--- Begin Document section ---

The second question is answered by Zilber's Ladder Theorem, showing every model of a totally categorical theory is built up by a finite sequence of something like "definable fiber bundles" over the strongly minimal set. For the first question, Zilber's Trichotomy Conjecture was that the geometry of a strongly minimal set must be either like that of a set with no structure, or the set must essentially carry the structure of a vector space, or the structure of an algebraically closed field, with the first two cases called locally modular. This conjecture illustrates two central themes. First, that (local) modularity serves to divide combinatorial or linear behavior from nonlinear, geometric complexity as in algebraic geometry. Second, that complicated combinatorial geometry necessarily comes from algebraic objects; this is akin to the classical problem of finding a coordinate ring for an abstract projective plane defined by incidences, and further examples are the group configuration theorems showing certain combinatorial dependencies among elements must arise from multiplication in a definable group. By developing analogues of parts of algebraic geometry in strongly minimal sets, such as intersection theory, Zilber proved a weak form of the Trichotomy Conjecture for uncountably categorical theories. Although Ehud Hrushovski developed the Hrushovski construction to disprove the full conjecture, it was later proved with additional hypotheses in the setting of "Zariski geometries".

Notions from Shelah's classification program, such as regular types, forking, and orthogonality, allowed these ideas to be carried to greater generality, especially in superstable theories. Here, sets defined by regular types play the role of strongly minimal sets, with their local geometry determined by forking dependence rather than algebraic dependence. In place of the single strongly minimal set controlling models of a totally categorical theory, there may be many such local geometries defined by regular types, and orthogonality describes when these types have no interaction.

==Applications==
While stable theories are fundamental in model theory, this section lists applications of stable theories to other areas of mathematics. This list does not aim for completeness, but rather a sense of breadth.

- Since the theory of differentially closed fields of characteristic 0 is $\omega$-stable, there are many applications of stability theory in differential algebra. For example, the existence and uniqueness of the differential closure of such a field (an analogue of the algebraic closure) were proved by Lenore Blum and Shelah respectively, using general results on prime models in $\omega$-stable theories.

- In Diophantine geometry, Ehud Hrushovski used geometric stability theory to prove the Mordell-Lang conjecture for function fields in all characteristics, which generalizes Faltings' theorem about counting rational points on curves and the Manin-Mumford conjecture about counting torsion points on curves. The key point in the proof was using Zilber's Trichotomy in differential fields to show certain arithmetically defined groups are locally modular.

--- End Document section ---

§ What to do:
1) According to the stability theory passage, what did Ehud Hrushovski develop to disprove the full Trichotomy Conjecture?
2) Write a continuation of the stability theory passage, picking up after its final sentence.

--- Begin Extracted entries ---

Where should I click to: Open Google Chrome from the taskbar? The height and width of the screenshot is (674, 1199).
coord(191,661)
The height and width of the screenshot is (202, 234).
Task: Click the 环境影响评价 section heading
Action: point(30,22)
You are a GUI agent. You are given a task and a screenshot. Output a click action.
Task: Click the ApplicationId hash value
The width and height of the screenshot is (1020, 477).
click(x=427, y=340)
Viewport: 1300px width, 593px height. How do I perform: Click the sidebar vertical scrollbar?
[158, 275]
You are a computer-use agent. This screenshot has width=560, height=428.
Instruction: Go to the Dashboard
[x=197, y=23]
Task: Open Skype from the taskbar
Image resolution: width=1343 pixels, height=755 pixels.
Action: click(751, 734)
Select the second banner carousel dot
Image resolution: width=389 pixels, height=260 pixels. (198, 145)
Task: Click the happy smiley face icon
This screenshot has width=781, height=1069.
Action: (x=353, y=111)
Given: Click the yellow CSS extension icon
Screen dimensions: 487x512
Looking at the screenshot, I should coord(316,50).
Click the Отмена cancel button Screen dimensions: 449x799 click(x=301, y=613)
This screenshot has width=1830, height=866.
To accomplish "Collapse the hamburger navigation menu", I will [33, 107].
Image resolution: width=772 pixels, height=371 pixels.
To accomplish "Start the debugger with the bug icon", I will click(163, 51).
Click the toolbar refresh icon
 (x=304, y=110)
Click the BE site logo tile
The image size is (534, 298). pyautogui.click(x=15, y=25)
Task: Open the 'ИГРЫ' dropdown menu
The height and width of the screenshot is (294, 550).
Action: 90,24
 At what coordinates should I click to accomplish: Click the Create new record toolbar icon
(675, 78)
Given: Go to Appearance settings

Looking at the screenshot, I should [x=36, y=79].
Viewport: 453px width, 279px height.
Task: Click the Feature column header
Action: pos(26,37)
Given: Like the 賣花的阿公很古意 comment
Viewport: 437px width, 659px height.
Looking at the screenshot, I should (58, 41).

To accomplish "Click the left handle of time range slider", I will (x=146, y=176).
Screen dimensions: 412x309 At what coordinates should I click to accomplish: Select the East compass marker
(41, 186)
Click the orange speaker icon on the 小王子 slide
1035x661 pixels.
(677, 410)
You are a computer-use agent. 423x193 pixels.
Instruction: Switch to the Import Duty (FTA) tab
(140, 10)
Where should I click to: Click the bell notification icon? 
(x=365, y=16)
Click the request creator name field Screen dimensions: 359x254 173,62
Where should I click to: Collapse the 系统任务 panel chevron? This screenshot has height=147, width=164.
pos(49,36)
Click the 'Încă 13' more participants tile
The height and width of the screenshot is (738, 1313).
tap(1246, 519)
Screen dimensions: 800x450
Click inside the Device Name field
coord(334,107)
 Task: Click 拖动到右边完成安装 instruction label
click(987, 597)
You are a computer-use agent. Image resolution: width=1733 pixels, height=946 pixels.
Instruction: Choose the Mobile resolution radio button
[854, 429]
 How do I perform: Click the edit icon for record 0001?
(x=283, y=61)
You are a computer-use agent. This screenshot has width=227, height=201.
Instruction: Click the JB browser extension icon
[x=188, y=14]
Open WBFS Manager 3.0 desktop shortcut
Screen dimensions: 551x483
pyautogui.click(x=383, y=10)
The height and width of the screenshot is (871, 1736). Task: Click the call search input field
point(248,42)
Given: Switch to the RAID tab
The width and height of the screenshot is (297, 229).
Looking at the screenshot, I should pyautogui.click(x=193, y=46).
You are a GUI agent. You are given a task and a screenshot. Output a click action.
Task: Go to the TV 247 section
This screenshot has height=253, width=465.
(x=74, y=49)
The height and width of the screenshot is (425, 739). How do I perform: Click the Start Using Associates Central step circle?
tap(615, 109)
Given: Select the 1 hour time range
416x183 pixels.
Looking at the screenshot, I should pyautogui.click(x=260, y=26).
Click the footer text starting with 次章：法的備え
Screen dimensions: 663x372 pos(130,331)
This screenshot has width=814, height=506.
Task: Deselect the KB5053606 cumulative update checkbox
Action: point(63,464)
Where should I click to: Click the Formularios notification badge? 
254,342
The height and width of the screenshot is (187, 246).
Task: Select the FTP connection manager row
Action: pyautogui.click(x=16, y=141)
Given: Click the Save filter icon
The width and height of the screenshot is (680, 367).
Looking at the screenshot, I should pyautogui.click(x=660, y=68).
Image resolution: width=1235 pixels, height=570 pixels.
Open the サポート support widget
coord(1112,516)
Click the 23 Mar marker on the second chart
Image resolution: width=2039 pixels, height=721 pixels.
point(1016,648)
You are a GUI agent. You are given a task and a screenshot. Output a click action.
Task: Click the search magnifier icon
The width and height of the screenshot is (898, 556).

--- End Extracted entries ---

§ Set of answers:
1) The Hrushovski construction.

2)
- In online machine learning, the Littlestone dimension of a concept class is a complexity measure characterizing learnability, analogous to the VC-dimension in PAC learning. Bounding the Littlestone dimension of a concept class is equivalent to a combinatorial characterization of stability involving binary trees. This equivalence has been used, for example, to prove that online learnability of a concept class is equivalent to differentially private PAC learnability.

- In functional analysis, Jean-Louis Krivine and Bernard Maurey defined a notion of stability for Banach spaces, equivalent to stating that no quantifier-free formula has the order property (in continuous logic, rather than first-order logic). They then showed that every stable Banach space admits an almost-isometric embedding of ℓ for some $p \in [1, \infty)$. This is part of a broader interplay between functional analysis and stability in continuous logic; for example, early results of Alexander Grothendieck in functional analysis can be interpreted as equivalent to fundamental results of stability theory.

- A countable (possibly finite) structure is ultrahomogeneous if every finite partial automorphism extends to an automorphism of the full structure. Gregory Cherlin and Alistair Lachlan provided a general classification theory for stable ultrahomogeneous structures, including all finite ones. In particular, their results show that for any fixed finite relational language, the finite homogeneous structures fall into finitely many infinite families with members parametrized by numerical invariants and finitely many sporadic examples. Furthermore, every sporadic example becomes part of an infinite family in some richer language, and new sporadic examples always appear in suitably richer languages.

- In arithmetic combinatorics, Hrushovski proved results on the structure of approximate subgroups, for example implying a strengthened version of Gromov's theorem on groups of polynomial growth. Although this did not directly use stable theories, the key insight was that fundamental results from stable group theory could be generalized and applied in this setting. This directly led to the Breuillard-Green-Tao theorem classifying approximate subgroups.

==Generalizations==
For about twenty years after its introduction, stability was the main subject of pure model theory. A central direction of modern pure model theory, sometimes called "neostability" or "classification theory," (Note: The term "classification theory" has two uses. The narrow use described earlier refers to Shelah's program of identifying classifiable theories, and takes place almost entirely within stable theories. The broader use described here refers to the larger program of classifying theories by dividing lines possibly more general than stability.)consists of generalizing the concepts and techniques developed for stable theories to broader classes of theories, and this has fed into many of the more recent applications of model theory.

Two notable examples of such broader classes are simple and NIP theories. These are orthogonal generalizations of stable theories, since a theory is both simple and NIP if and only if it is stable. Roughly, NIP theories keep the good combinatorial behavior from stable theories, while simple theories keep the good geometric behavior of non-forking independence. In particular, simple theories can be characterized by non-forking independence being symmetric. The stable forking conjecture predicts that in a simple theory, a forking extension always has a stable formula which forks. NIP can be characterized by bounding the number of types realized over either finite or infinite sets.

Another direction of generalization is to recapitulate classification theory beyond the setting of complete first-order theories, such as in abstract elementary classes.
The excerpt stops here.